The real question for Marty is what kind of Section 10 did he get? It’s an important question because employers are using criminal history checks more and more. Obtaining a Section 10 may not mean avoiding a criminal record, depending on the type of Section 10.
WHAT IS A SECTION 10?
A “Section 10” refers to an order of the Local, District or Supreme Court under Section 10 of the Crimes (Sentencing Procedure) Act 1999 (NSW). Pursuant to that section of the Act, the respective court has the discretion to dismiss certain criminal charges, including drug possession charges, without proceeding to a conviction. Section 10s require a plea of guilty and are consequently the best possible outcome for an offender who pleads guilty.
THE VARYING DEGREE OF SECTION 10S
What is commonly misunderstood by the community is that Section 10s are not all the same (even lawyers and magistrates have been known to misunderstand them).
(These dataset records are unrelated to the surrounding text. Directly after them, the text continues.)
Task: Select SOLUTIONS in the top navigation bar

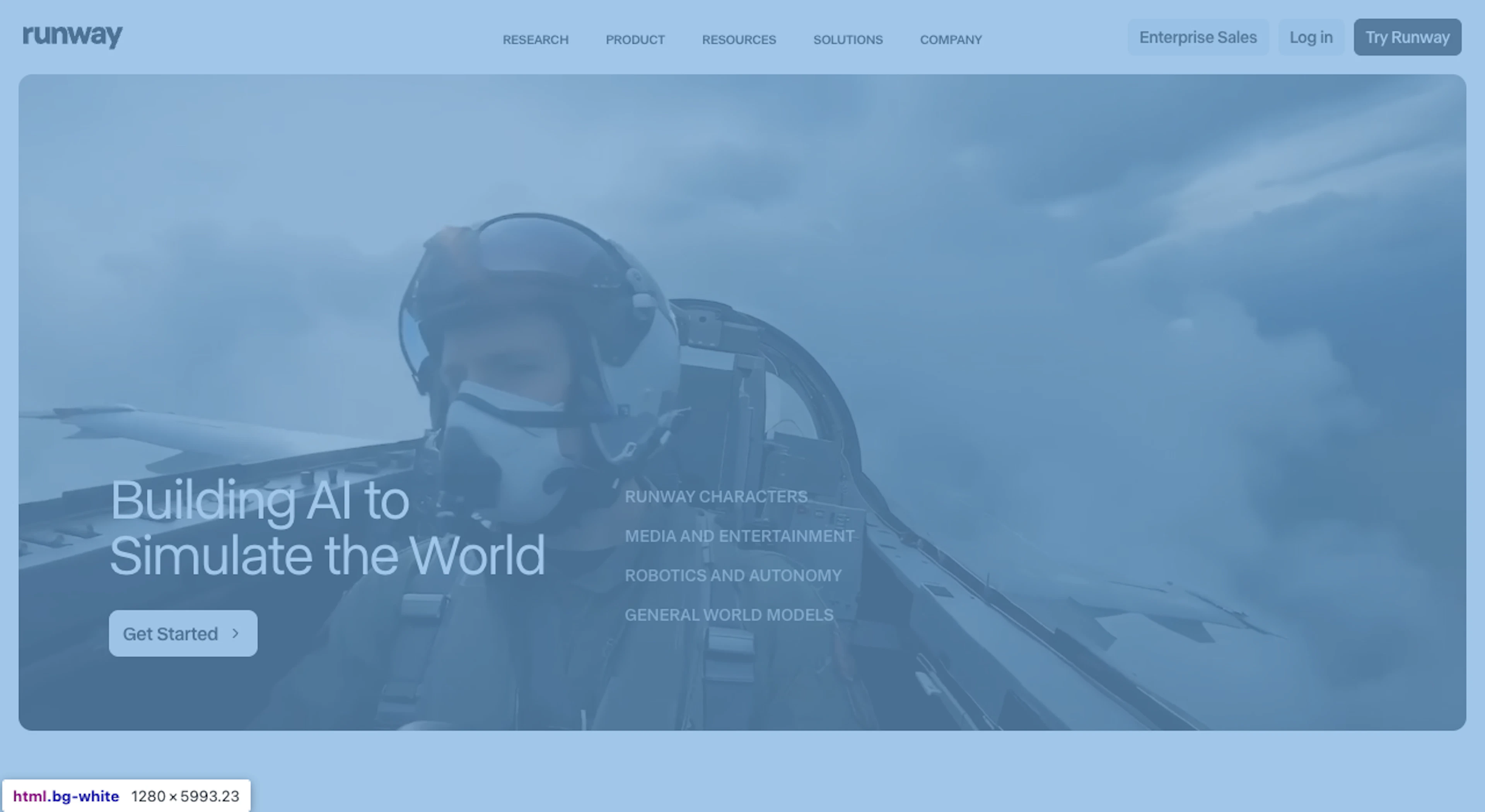Action: pos(847,39)
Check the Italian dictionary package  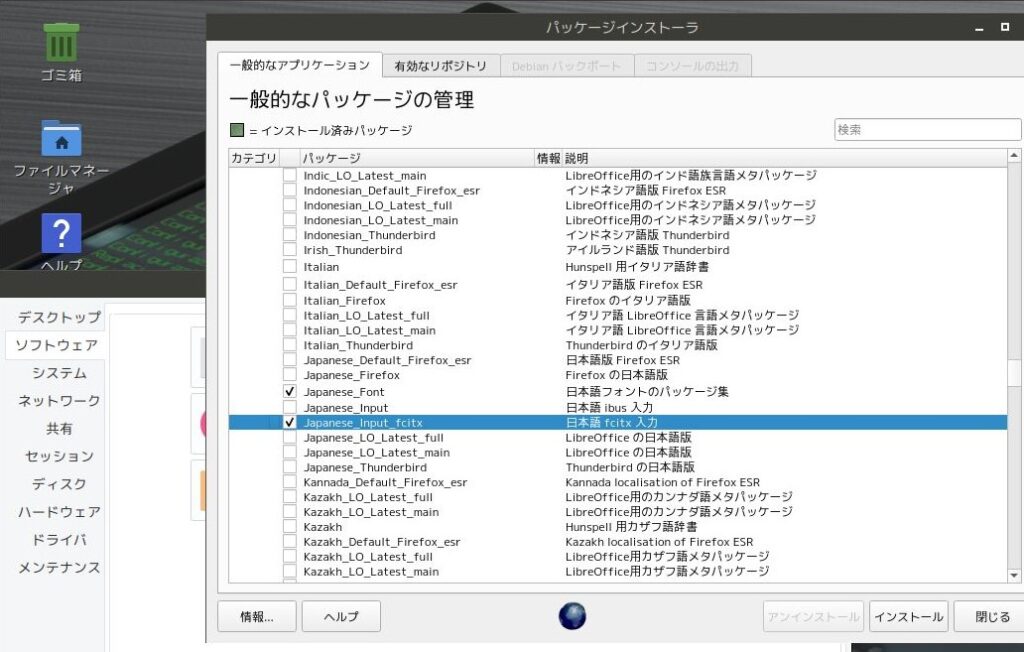coord(288,268)
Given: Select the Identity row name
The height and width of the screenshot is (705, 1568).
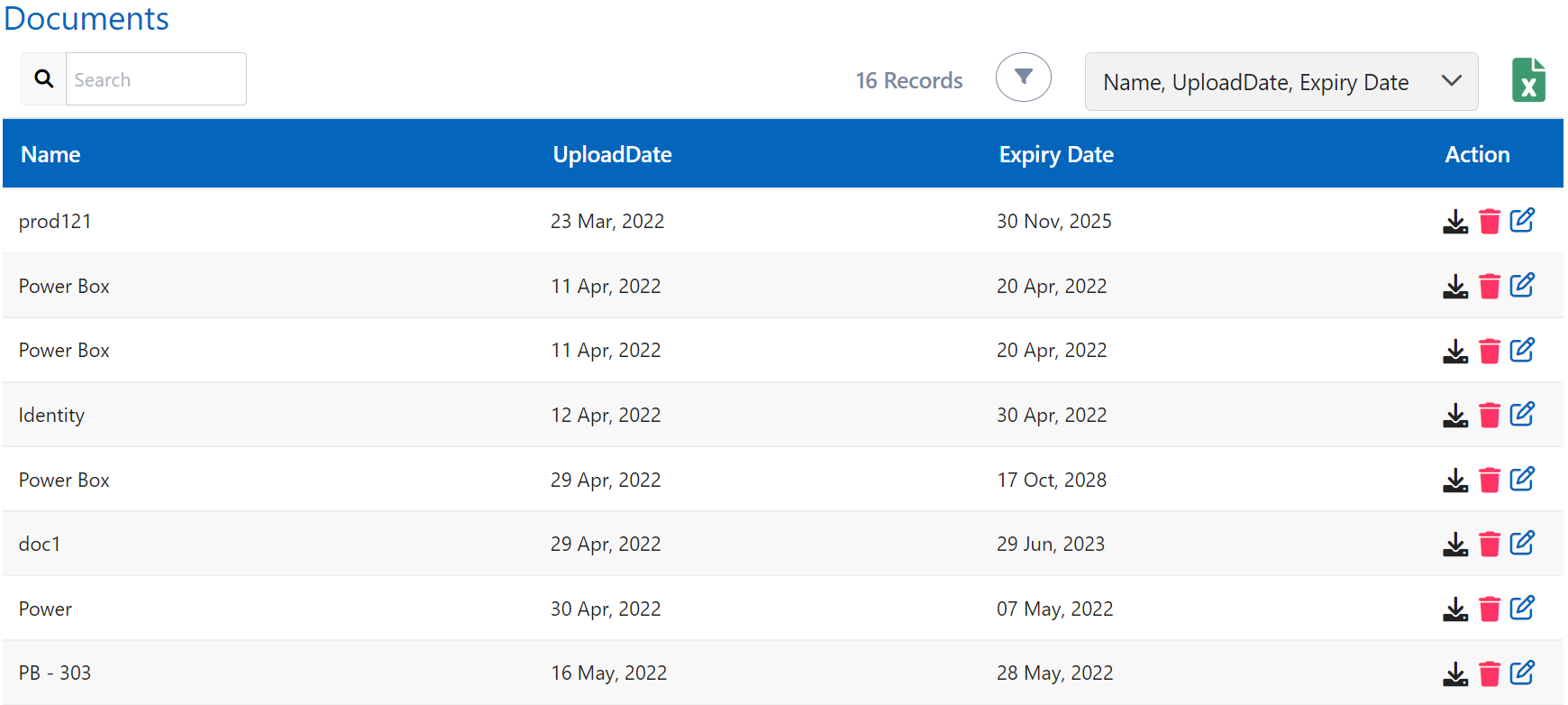Looking at the screenshot, I should point(51,416).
Some Section 10s attach to good behaviour bonds while other Section 10s require the accused to attend intervention programs like drug and alcohol counselling. But those are just the superficial differences.
The darker side to Section 10s is the fact that while they are thought of in terms of non-conviction and charge dismissal, some Section 10s result in a criminal record for offenders. That’s because under separate criminal records legislation, a Section 10 order is considered a “conviction” for the purposes of recording records on offenders’ criminal files.
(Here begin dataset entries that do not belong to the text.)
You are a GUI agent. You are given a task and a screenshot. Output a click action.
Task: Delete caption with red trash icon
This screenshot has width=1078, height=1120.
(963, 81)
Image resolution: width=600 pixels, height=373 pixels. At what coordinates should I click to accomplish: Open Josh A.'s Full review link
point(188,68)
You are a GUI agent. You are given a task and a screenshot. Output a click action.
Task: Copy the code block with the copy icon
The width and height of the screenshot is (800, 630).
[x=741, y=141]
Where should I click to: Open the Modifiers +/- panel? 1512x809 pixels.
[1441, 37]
The only kind of Section 10 that will not result in a criminal record is a Section 10(1)(a) whereby no good behaviour bond, condition or intervention program is ordered by the court and the offender is free of any further obligation. Criminal records laws still treat the order as a conviction but upon the making of the order, the “conviction” becomes spent (non-disclosable).
Any other kind of Section 10, including a Section 10(1)(b) good behaviour bond or a Section 10(1)(c) intervention program, will result in a criminal record for the accused, for the duration of the condition attaching to the order. In other words, a good behaviour bond of 12 months will result in the offender having a criminal record for the duration of the bond.
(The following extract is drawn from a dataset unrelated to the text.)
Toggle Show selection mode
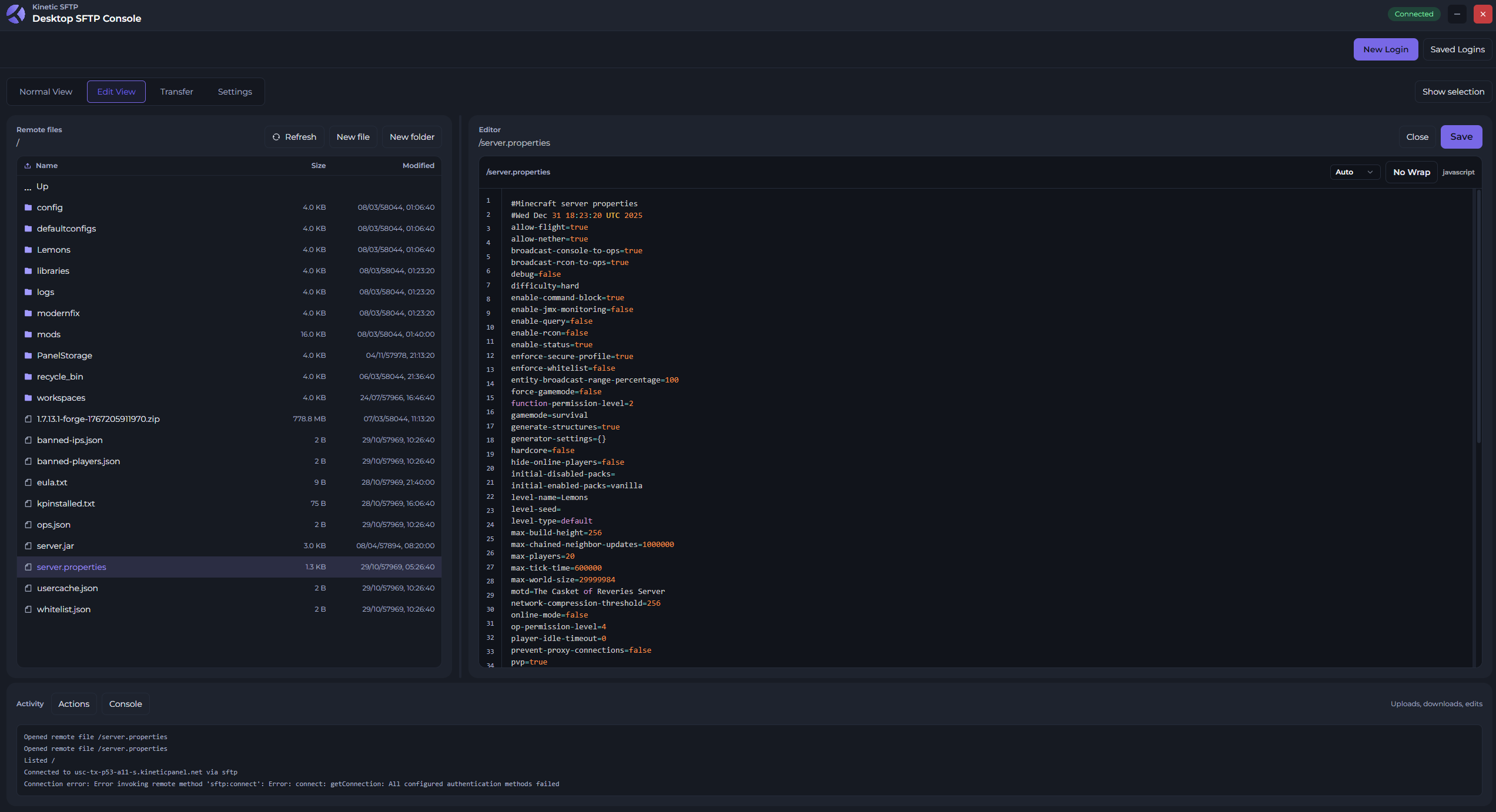 [1453, 92]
My firm recently ran a District Court appeal on this technical issue. Our client had received a good behaviour bond of 8 months and was regularly subjected to criminal record checks by his ostensibly over-cautious employer. He held a senior position in his company and couldn’t risk the embarrassment of a drug charge getting out. On appeal in the District Court we succeeded in obtaining a Section 10(1)(a) for our client, meaning his charge was immediately dismissed and his “conviction” under criminal records legislation became immediately non-disclosable.
BUT REMEMBER ...
What is important to remember is that while the judge was made aware of the criminal record consequences of Section 10 good behaviour bonds and understood my submissions, he nevertheless wanted arguments from me as to why the accused should not be on a good behaviour bond. In other words, there will be instances where the court determines that despite the criminal record consequences of a particular Section 10, a good behaviour bond is nevertheless necessary to supervise the offender. It is up to the offender’s lawyer to make the respective submissions.
Party safe and if you get into trouble with the police, think carefully about your legal options.
Disclaimer: This article is of a general nature. You should obtain specific legal advice relevant to your facts and situation.